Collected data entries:
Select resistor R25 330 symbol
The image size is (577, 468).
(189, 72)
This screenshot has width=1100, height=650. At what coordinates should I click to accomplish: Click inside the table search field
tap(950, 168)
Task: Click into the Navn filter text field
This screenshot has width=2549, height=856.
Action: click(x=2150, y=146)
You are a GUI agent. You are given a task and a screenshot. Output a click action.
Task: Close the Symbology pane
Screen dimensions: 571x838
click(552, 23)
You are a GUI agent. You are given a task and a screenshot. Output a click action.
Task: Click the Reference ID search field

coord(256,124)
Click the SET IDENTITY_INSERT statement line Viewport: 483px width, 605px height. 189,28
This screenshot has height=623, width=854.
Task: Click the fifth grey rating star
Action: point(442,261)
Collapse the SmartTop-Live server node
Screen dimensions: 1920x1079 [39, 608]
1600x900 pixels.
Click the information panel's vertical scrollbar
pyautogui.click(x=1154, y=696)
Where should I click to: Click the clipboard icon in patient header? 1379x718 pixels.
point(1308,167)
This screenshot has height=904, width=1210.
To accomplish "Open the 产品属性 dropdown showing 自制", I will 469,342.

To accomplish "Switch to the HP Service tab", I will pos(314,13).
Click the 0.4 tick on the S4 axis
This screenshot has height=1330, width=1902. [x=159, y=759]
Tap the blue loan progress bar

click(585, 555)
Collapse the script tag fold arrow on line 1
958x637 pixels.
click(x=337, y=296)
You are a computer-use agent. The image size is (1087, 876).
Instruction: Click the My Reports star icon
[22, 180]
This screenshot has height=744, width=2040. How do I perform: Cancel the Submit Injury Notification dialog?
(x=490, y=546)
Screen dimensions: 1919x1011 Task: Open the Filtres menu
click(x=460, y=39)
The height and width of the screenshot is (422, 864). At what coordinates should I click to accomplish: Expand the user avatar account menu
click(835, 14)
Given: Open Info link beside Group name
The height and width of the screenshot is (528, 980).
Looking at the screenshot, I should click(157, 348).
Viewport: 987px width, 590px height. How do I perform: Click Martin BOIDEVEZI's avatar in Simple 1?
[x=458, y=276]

§ Instructions to follow
Reproduce every line of the entries above, unchanged, from the very first one down to and including the line containing "Task: Click into the Navn filter text field".

§ Solution to this problem
Select resistor R25 330 symbol
The image size is (577, 468).
(189, 72)
This screenshot has width=1100, height=650. At what coordinates should I click to accomplish: Click inside the table search field
tap(950, 168)
Task: Click into the Navn filter text field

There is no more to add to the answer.